The development of benign and malignant cutaneous lesions in cyclosporin-treated transplant recipients is considered to be dose and duration dependent. In the majority of cases, SH also occurs after many years of high-dose immunosuppressive therapy [6]. This contrasts with our patient who developed SH only a few months after starting cyclosporin treatment.

SH has not been observed in children, a fact that can be explained by the immaturity of the pilosebaceous unit in childhood [1]. Other immunosuppressive drugs have not been reported to induce SH in transplant recipients. This suggests that SH under cyclosporin is a direct and causal effect of this treatment on the sebaceous gland rather than a result of immunosuppression. Since cyclosporin is highly lipophilic, it has been suggested that the sebaceous gland might be the major cutaneous site of its elimination [4]. On the other hand, cyclosporine increases the activity of the 5-α reductase enzyme, increasing sebaceous secretion. This could exert an occlusive follicular action and play a role in the pathogenesis of adnexal lesions [10].

The fact that only males are affected suggests a genetic basis. Treatment with immunosuppressive drugs may unmask latent Muir-Torre syndrome or promote tumor progression in genetically susceptible patients, leading to the development of SH.
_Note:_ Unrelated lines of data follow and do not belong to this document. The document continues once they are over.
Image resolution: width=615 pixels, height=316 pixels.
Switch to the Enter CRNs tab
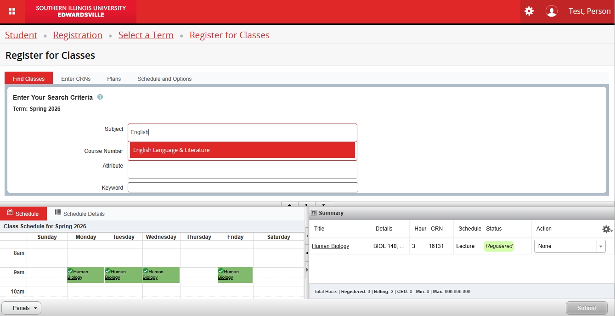coord(76,79)
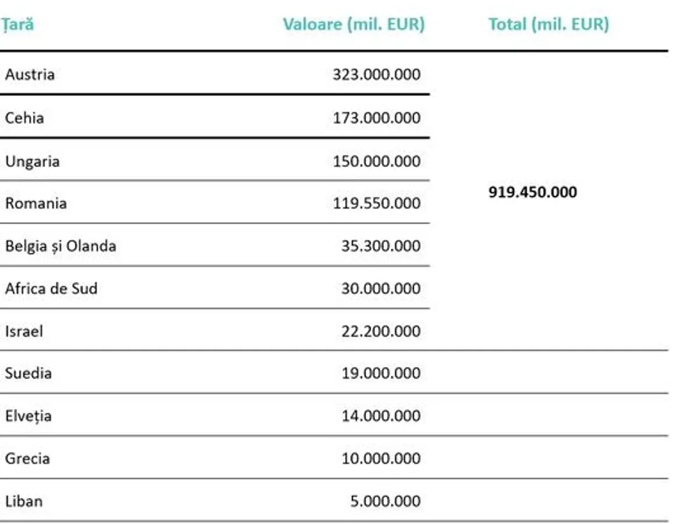Select the Grecia row label
Viewport: 698px width, 524px height.
tap(27, 458)
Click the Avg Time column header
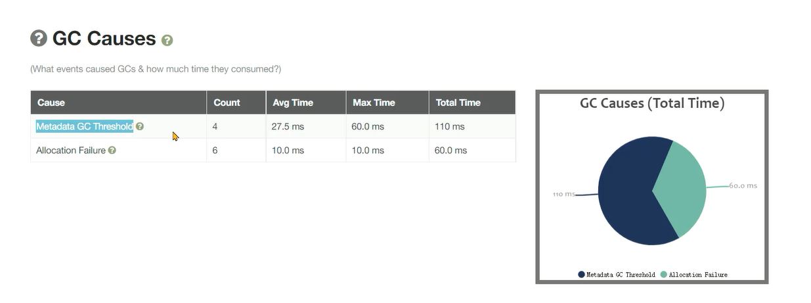The width and height of the screenshot is (811, 303). [293, 103]
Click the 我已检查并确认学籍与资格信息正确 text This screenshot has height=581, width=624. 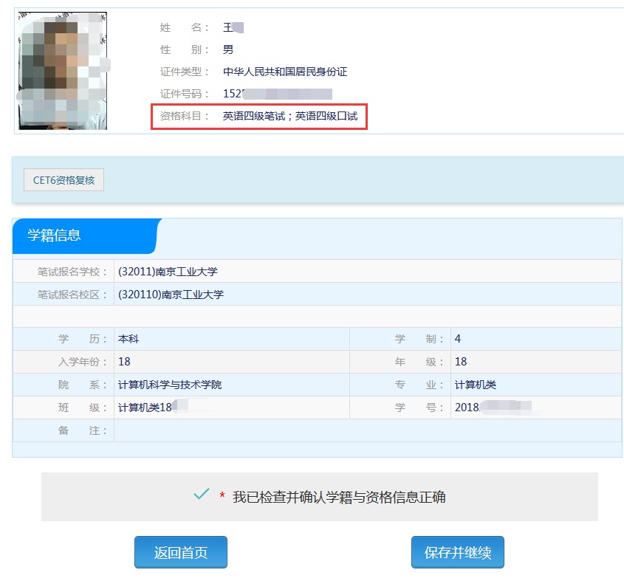pyautogui.click(x=339, y=497)
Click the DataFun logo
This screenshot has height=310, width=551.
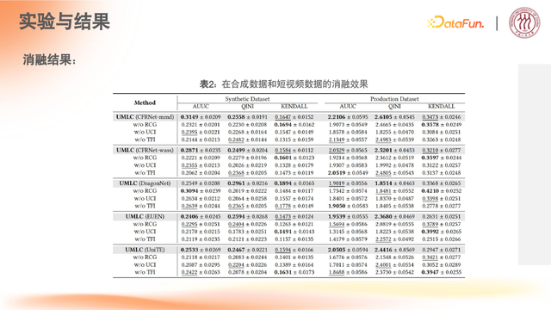pos(455,22)
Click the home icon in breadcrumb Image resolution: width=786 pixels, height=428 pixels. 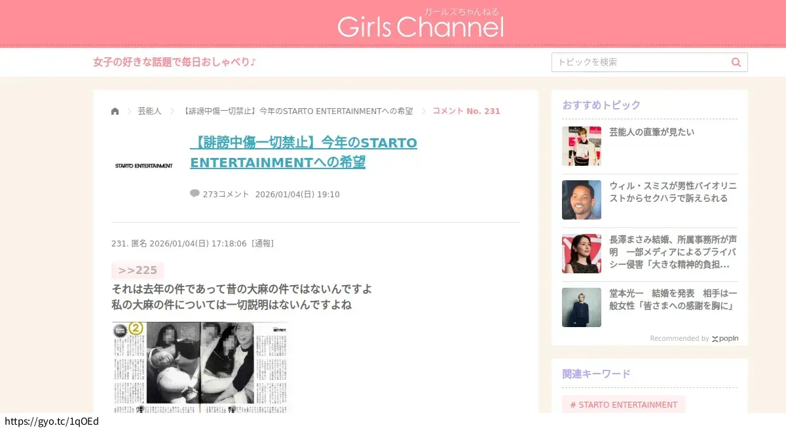(x=115, y=111)
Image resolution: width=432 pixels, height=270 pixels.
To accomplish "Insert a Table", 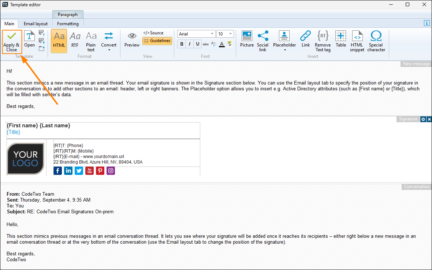I will coord(340,39).
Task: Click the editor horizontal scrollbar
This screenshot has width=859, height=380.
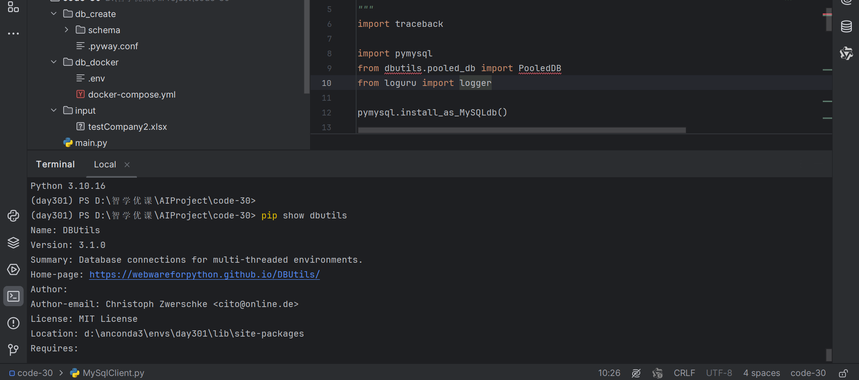Action: [x=522, y=130]
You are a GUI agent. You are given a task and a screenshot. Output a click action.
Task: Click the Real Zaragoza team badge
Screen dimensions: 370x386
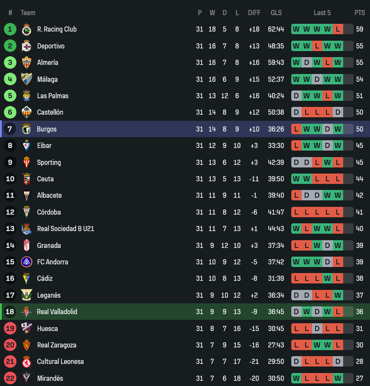click(x=26, y=345)
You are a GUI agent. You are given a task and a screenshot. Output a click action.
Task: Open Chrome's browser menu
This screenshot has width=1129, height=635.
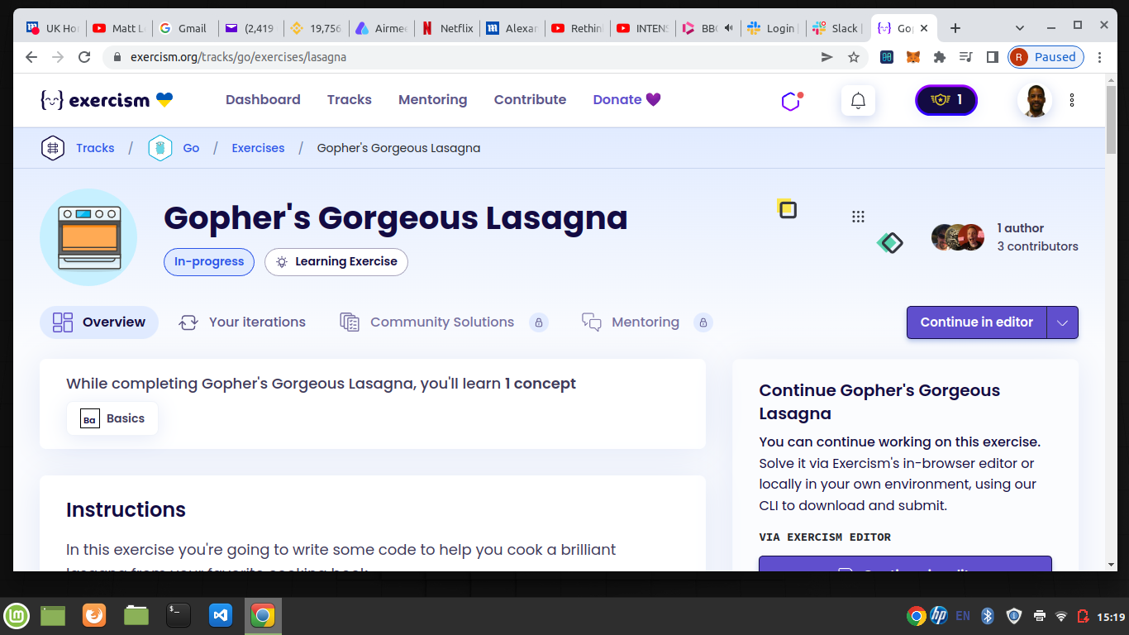pos(1100,57)
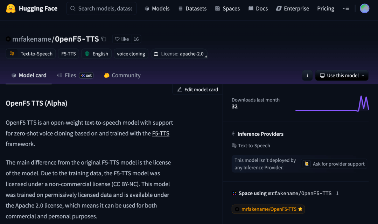Viewport: 378px width, 224px height.
Task: Click the downloads trend chart
Action: 332,104
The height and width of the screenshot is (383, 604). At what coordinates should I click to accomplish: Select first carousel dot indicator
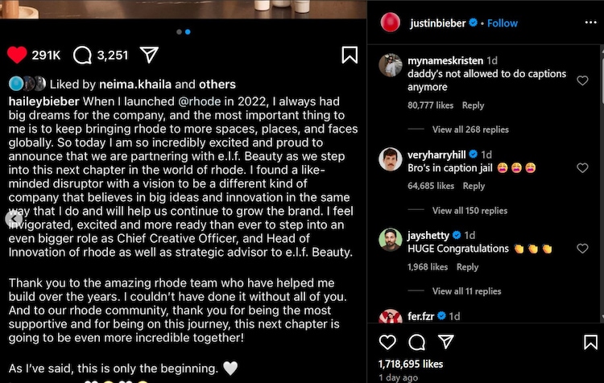(x=179, y=32)
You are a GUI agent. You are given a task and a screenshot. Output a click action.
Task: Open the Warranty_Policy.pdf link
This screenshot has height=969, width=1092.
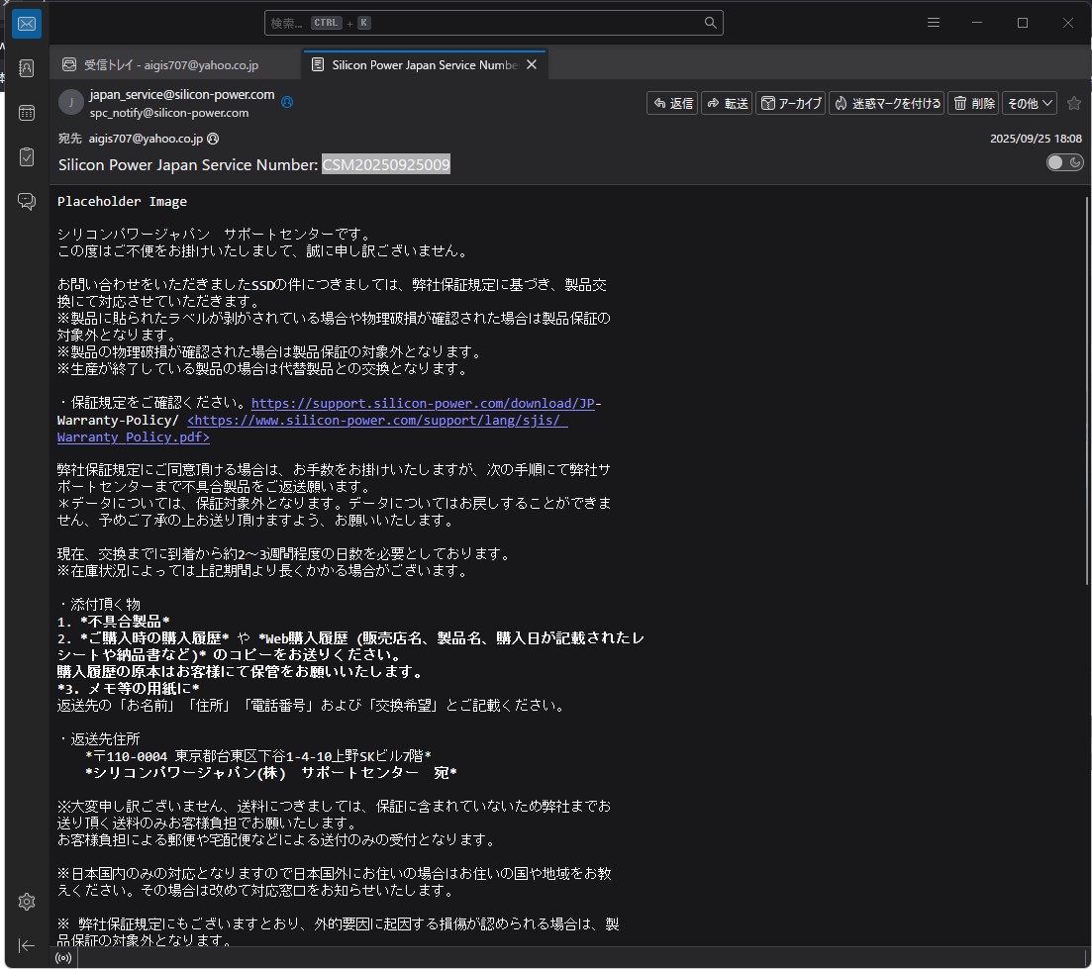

Although the lesions are benign, they may have major cosmetic and psychological effects on the patients because they are located mainly in the facial region. Pulsed dye laser or carbon dioxide laser have been described to be a successful treatment of disseminated SH, without recurrence after 6 months of follow-up despite continuation with cyclosporin treatment [8]. Isotretinoin inhibits sebaceous secretion and reduces the volume of the sebaceous gland. Some authors reported a good response to this molecule (10-20 mg/day) in renal transplant patients. After a few months of treatment, the lesions had almost completely disappeared. Nevertheless, patients had to be maintained on isotretinoin, as recurrence was common after the treatment had been stopped [3,7,9]. Other options include elctrodesiccation, shave excision, and photodynamic therapy [11].

Conclusion

In conclusion, SH is a cutaneous lesion that should be added to the possible rare but specific pilosebaceous changes occurring during cyclosporin treatment. Our case is exceptional because of the extension and the rapid development of the lesions. Moreover, these lesions are essentially described in renal transplant recipients. To our knowledge, this is only the second case of disseminated SH observed after bone marrow transplantation [10].

Statement of Ethics

The patient gave his informed consent for the publication of this work.

Disclosure Statement

The authors have no conflicts of interest to disclose.